* _Work to be completed_:
A word-for-word transcription of the data below is required.
^^^^^^^^
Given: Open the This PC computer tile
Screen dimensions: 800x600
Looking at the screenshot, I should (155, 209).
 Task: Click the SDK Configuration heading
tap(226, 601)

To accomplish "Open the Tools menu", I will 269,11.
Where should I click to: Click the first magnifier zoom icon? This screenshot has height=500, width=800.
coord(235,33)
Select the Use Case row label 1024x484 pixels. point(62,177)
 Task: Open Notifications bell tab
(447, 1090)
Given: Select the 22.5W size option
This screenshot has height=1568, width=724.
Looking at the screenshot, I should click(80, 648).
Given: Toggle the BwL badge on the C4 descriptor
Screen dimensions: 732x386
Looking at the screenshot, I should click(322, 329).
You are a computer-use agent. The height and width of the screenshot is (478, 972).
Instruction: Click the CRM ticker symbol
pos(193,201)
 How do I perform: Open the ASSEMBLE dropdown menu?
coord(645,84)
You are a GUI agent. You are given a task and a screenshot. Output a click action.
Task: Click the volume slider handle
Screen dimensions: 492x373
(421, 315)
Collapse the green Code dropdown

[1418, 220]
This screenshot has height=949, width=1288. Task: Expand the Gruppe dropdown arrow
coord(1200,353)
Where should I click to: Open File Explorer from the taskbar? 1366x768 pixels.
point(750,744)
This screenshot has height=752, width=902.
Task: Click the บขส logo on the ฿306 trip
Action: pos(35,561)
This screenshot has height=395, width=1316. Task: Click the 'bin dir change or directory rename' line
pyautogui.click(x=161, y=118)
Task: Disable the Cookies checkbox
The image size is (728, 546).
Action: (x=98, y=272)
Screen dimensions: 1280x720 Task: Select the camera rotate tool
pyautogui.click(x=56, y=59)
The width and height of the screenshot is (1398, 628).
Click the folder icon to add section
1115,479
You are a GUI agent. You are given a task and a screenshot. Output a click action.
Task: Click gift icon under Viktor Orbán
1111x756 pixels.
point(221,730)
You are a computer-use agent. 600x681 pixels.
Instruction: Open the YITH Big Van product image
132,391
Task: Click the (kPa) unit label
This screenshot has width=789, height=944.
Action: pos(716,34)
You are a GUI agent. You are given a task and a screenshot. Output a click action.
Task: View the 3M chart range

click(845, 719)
^^^^^^^^
* _Output for this task_:
Given: Open the This PC computer tile
Screen dimensions: 800x600
Looking at the screenshot, I should (155, 209).
 Task: Click the SDK Configuration heading
tap(226, 601)

To accomplish "Open the Tools menu", I will 269,11.
Where should I click to: Click the first magnifier zoom icon? This screenshot has height=500, width=800.
coord(235,33)
Select the Use Case row label 1024x484 pixels. point(62,177)
 Task: Open Notifications bell tab
(447, 1090)
Given: Select the 22.5W size option
This screenshot has height=1568, width=724.
Looking at the screenshot, I should click(80, 648).
Given: Toggle the BwL badge on the C4 descriptor
Screen dimensions: 732x386
Looking at the screenshot, I should click(322, 329).
You are a computer-use agent. The height and width of the screenshot is (478, 972).
Instruction: Click the CRM ticker symbol
pos(193,201)
 How do I perform: Open the ASSEMBLE dropdown menu?
coord(645,84)
You are a GUI agent. You are given a task and a screenshot. Output a click action.
Task: Click the volume slider handle
Screen dimensions: 492x373
(421, 315)
Collapse the green Code dropdown

[1418, 220]
This screenshot has height=949, width=1288. Task: Expand the Gruppe dropdown arrow
coord(1200,353)
Where should I click to: Open File Explorer from the taskbar? 1366x768 pixels.
point(750,744)
This screenshot has height=752, width=902.
Task: Click the บขส logo on the ฿306 trip
Action: pos(35,561)
This screenshot has height=395, width=1316. Task: Click the 'bin dir change or directory rename' line
pyautogui.click(x=161, y=118)
Task: Disable the Cookies checkbox
The image size is (728, 546).
Action: (x=98, y=272)
Screen dimensions: 1280x720 Task: Select the camera rotate tool
pyautogui.click(x=56, y=59)
The width and height of the screenshot is (1398, 628).
Click the folder icon to add section
1115,479
You are a GUI agent. You are given a task and a screenshot. Output a click action.
Task: Click gift icon under Viktor Orbán
1111x756 pixels.
point(221,730)
You are a computer-use agent. 600x681 pixels.
Instruction: Open the YITH Big Van product image
132,391
Task: Click the (kPa) unit label
This screenshot has width=789, height=944.
Action: pos(716,34)
You are a GUI agent. You are given a task and a screenshot. Output a click action.
Task: View the 3M chart range

click(845, 719)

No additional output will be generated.